Records for finding displayed items
#####

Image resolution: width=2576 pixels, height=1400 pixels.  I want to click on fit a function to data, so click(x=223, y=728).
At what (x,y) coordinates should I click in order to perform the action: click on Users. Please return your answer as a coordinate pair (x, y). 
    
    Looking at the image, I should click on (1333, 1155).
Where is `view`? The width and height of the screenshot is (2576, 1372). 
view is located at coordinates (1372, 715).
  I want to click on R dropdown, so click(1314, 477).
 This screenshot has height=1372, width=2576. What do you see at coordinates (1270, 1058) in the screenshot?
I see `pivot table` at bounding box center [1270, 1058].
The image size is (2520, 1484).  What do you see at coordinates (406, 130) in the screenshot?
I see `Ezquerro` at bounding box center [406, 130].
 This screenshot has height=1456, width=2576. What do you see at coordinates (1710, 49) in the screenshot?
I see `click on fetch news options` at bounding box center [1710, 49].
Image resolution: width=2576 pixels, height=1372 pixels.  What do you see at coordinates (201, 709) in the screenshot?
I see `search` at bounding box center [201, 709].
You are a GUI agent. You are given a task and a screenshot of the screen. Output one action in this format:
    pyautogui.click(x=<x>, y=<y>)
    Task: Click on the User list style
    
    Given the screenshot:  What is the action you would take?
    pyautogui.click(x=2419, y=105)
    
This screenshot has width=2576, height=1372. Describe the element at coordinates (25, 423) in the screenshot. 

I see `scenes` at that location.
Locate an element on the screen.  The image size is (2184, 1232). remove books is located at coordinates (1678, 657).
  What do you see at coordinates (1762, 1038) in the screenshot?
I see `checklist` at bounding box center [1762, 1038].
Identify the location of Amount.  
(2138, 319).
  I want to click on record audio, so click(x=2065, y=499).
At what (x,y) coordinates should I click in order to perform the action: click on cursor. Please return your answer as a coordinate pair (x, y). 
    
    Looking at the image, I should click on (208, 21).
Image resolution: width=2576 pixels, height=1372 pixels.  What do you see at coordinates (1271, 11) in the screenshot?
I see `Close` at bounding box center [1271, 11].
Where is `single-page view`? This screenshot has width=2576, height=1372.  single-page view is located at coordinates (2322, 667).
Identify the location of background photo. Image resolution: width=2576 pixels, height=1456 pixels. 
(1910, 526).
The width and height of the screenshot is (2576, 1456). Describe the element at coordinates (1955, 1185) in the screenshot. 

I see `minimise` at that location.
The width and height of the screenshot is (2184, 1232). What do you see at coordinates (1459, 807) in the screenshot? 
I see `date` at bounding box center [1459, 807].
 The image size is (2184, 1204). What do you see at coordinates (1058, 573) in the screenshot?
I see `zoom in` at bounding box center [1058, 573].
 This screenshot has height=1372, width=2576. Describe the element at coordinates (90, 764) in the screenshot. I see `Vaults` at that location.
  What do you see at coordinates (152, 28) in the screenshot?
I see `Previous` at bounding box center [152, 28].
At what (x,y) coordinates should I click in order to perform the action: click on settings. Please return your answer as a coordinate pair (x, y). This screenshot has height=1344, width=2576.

#####

To be done
Can you write out, word for word, the lines of the records from the one containing "The image size is (2520, 1484)." through the one containing "pyautogui.click(x=2419, y=105)", including both of those lines?

Output
The image size is (2520, 1484).  What do you see at coordinates (406, 130) in the screenshot?
I see `Ezquerro` at bounding box center [406, 130].
 This screenshot has height=1456, width=2576. What do you see at coordinates (1710, 49) in the screenshot?
I see `click on fetch news options` at bounding box center [1710, 49].
Image resolution: width=2576 pixels, height=1372 pixels.  What do you see at coordinates (201, 709) in the screenshot?
I see `search` at bounding box center [201, 709].
You are a GUI agent. You are given a task and a screenshot of the screen. Output one action in this format:
    pyautogui.click(x=<x>, y=<y>)
    Task: Click on the User list style
    
    Given the screenshot:  What is the action you would take?
    pyautogui.click(x=2419, y=105)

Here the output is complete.